Nothing less than an exact copy of all the records is required.

[Dataset records]
------
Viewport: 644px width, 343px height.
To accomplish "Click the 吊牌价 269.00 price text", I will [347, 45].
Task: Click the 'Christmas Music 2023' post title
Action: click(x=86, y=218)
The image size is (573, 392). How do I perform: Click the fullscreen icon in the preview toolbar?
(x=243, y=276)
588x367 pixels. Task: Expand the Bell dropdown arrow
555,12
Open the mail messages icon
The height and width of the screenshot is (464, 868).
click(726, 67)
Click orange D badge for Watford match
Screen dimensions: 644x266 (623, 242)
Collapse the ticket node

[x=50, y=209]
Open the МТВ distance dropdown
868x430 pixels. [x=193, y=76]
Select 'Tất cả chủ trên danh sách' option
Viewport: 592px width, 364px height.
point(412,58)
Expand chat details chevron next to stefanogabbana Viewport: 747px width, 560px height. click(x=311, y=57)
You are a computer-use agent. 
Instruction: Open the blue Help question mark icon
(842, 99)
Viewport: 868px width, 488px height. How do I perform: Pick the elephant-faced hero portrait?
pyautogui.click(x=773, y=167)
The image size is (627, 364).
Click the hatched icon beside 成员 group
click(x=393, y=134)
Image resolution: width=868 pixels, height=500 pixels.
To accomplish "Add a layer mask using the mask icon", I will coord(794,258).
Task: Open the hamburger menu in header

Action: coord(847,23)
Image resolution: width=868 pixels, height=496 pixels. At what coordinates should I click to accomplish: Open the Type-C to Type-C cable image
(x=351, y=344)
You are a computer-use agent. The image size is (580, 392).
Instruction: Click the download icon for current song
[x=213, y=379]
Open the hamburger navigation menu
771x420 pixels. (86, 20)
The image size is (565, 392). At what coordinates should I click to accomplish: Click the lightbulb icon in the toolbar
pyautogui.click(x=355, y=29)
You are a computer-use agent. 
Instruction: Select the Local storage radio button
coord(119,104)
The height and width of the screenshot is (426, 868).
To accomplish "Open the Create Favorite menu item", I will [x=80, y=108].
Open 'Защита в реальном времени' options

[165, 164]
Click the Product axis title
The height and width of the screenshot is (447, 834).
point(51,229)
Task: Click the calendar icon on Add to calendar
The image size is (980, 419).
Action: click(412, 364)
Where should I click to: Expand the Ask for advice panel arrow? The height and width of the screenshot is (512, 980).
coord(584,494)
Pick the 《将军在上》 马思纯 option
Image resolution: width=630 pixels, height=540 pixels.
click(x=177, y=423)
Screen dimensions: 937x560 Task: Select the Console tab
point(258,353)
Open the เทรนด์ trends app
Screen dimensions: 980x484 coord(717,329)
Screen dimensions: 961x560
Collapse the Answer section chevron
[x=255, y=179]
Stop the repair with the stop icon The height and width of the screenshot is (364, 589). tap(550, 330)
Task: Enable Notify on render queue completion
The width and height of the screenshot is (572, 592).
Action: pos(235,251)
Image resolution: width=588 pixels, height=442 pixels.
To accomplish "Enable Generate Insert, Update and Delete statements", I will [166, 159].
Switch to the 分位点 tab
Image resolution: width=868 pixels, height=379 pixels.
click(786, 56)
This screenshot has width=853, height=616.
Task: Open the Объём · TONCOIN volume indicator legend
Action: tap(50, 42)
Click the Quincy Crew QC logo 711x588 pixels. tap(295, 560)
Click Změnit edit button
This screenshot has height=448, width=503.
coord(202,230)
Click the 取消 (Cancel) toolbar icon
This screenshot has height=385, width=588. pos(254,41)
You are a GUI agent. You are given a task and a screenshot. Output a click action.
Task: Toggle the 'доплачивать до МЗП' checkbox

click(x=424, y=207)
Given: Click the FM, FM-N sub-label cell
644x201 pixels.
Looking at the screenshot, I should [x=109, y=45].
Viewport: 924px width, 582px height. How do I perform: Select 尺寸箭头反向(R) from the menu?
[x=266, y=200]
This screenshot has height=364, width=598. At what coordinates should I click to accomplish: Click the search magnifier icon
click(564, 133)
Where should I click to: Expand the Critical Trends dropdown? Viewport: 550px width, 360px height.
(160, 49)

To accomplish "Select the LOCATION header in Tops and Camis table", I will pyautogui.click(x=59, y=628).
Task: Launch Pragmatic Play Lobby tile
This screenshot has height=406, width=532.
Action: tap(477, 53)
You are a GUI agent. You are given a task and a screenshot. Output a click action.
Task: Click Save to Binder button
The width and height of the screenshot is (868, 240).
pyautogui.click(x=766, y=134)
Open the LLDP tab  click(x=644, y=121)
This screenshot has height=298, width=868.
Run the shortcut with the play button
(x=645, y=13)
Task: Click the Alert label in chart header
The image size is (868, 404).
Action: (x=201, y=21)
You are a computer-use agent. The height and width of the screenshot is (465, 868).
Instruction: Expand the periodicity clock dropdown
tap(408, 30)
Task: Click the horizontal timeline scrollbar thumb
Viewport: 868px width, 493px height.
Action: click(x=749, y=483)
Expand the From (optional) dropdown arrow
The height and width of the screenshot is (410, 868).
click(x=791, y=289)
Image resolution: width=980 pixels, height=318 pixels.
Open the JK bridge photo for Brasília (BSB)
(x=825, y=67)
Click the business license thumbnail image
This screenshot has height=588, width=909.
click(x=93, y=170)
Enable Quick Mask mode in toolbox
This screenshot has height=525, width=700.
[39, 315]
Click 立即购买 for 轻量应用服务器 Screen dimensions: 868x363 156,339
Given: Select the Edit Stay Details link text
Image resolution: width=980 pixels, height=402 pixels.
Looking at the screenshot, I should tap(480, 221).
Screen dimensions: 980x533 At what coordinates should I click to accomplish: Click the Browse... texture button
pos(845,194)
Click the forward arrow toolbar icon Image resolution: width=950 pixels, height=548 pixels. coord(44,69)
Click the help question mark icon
------
▶ [Exercise response]:
Viewport: 644px width, 343px height.
To accomplish "Click the 吊牌价 269.00 price text", I will [347, 45].
Task: Click the 'Christmas Music 2023' post title
Action: click(x=86, y=218)
The image size is (573, 392). How do I perform: Click the fullscreen icon in the preview toolbar?
(x=243, y=276)
588x367 pixels. Task: Expand the Bell dropdown arrow
555,12
Open the mail messages icon
The height and width of the screenshot is (464, 868).
click(726, 67)
Click orange D badge for Watford match
Screen dimensions: 644x266 (623, 242)
Collapse the ticket node

[x=50, y=209]
Open the МТВ distance dropdown
868x430 pixels. [x=193, y=76]
Select 'Tất cả chủ trên danh sách' option
Viewport: 592px width, 364px height.
point(412,58)
Expand chat details chevron next to stefanogabbana Viewport: 747px width, 560px height. click(x=311, y=57)
You are a computer-use agent. 
Instruction: Open the blue Help question mark icon
(842, 99)
Viewport: 868px width, 488px height. How do I perform: Pick the elephant-faced hero portrait?
pyautogui.click(x=773, y=167)
The image size is (627, 364).
Click the hatched icon beside 成员 group
click(x=393, y=134)
Image resolution: width=868 pixels, height=500 pixels.
To accomplish "Add a layer mask using the mask icon", I will coord(794,258).
Task: Open the hamburger menu in header

Action: coord(847,23)
Image resolution: width=868 pixels, height=496 pixels. At what coordinates should I click to accomplish: Open the Type-C to Type-C cable image
(x=351, y=344)
You are a computer-use agent. The image size is (580, 392).
Instruction: Click the download icon for current song
[x=213, y=379]
Open the hamburger navigation menu
771x420 pixels. (86, 20)
The image size is (565, 392). At what coordinates should I click to accomplish: Click the lightbulb icon in the toolbar
pyautogui.click(x=355, y=29)
You are a computer-use agent. 
Instruction: Select the Local storage radio button
coord(119,104)
The height and width of the screenshot is (426, 868).
To accomplish "Open the Create Favorite menu item", I will [x=80, y=108].
Open 'Защита в реальном времени' options

[165, 164]
Click the Product axis title
The height and width of the screenshot is (447, 834).
point(51,229)
Task: Click the calendar icon on Add to calendar
The image size is (980, 419).
Action: click(412, 364)
Where should I click to: Expand the Ask for advice panel arrow? The height and width of the screenshot is (512, 980).
coord(584,494)
Pick the 《将军在上》 马思纯 option
Image resolution: width=630 pixels, height=540 pixels.
click(x=177, y=423)
Screen dimensions: 937x560 Task: Select the Console tab
point(258,353)
Open the เทรนด์ trends app
Screen dimensions: 980x484 coord(717,329)
Screen dimensions: 961x560
Collapse the Answer section chevron
[x=255, y=179]
Stop the repair with the stop icon The height and width of the screenshot is (364, 589). tap(550, 330)
Task: Enable Notify on render queue completion
The width and height of the screenshot is (572, 592).
Action: pos(235,251)
Image resolution: width=588 pixels, height=442 pixels.
To accomplish "Enable Generate Insert, Update and Delete statements", I will [166, 159].
Switch to the 分位点 tab
Image resolution: width=868 pixels, height=379 pixels.
click(786, 56)
This screenshot has width=853, height=616.
Task: Open the Объём · TONCOIN volume indicator legend
Action: tap(50, 42)
Click the Quincy Crew QC logo 711x588 pixels. tap(295, 560)
Click Změnit edit button
This screenshot has height=448, width=503.
coord(202,230)
Click the 取消 (Cancel) toolbar icon
This screenshot has height=385, width=588. pos(254,41)
You are a GUI agent. You are given a task and a screenshot. Output a click action.
Task: Toggle the 'доплачивать до МЗП' checkbox

click(x=424, y=207)
Given: Click the FM, FM-N sub-label cell
644x201 pixels.
Looking at the screenshot, I should [x=109, y=45].
Viewport: 924px width, 582px height. How do I perform: Select 尺寸箭头反向(R) from the menu?
[x=266, y=200]
This screenshot has height=364, width=598. At what coordinates should I click to accomplish: Click the search magnifier icon
click(564, 133)
Where should I click to: Expand the Critical Trends dropdown? Viewport: 550px width, 360px height.
(160, 49)

To accomplish "Select the LOCATION header in Tops and Camis table", I will pyautogui.click(x=59, y=628).
Task: Launch Pragmatic Play Lobby tile
This screenshot has height=406, width=532.
Action: tap(477, 53)
You are a GUI agent. You are given a task and a screenshot. Output a click action.
Task: Click Save to Binder button
The width and height of the screenshot is (868, 240).
pyautogui.click(x=766, y=134)
Open the LLDP tab  click(x=644, y=121)
This screenshot has height=298, width=868.
Run the shortcut with the play button
(x=645, y=13)
Task: Click the Alert label in chart header
The image size is (868, 404).
Action: (x=201, y=21)
You are a computer-use agent. The height and width of the screenshot is (465, 868).
Instruction: Expand the periodicity clock dropdown
tap(408, 30)
Task: Click the horizontal timeline scrollbar thumb
Viewport: 868px width, 493px height.
Action: click(x=749, y=483)
Expand the From (optional) dropdown arrow
The height and width of the screenshot is (410, 868).
click(x=791, y=289)
Image resolution: width=980 pixels, height=318 pixels.
Open the JK bridge photo for Brasília (BSB)
(x=825, y=67)
Click the business license thumbnail image
This screenshot has height=588, width=909.
click(x=93, y=170)
Enable Quick Mask mode in toolbox
This screenshot has height=525, width=700.
[39, 315]
Click 立即购买 for 轻量应用服务器 Screen dimensions: 868x363 156,339
Given: Select the Edit Stay Details link text
Image resolution: width=980 pixels, height=402 pixels.
Looking at the screenshot, I should tap(480, 221).
Screen dimensions: 980x533 At what coordinates should I click to accomplish: Click the Browse... texture button
pos(845,194)
Click the forward arrow toolbar icon Image resolution: width=950 pixels, height=548 pixels. coord(44,69)
Click the help question mark icon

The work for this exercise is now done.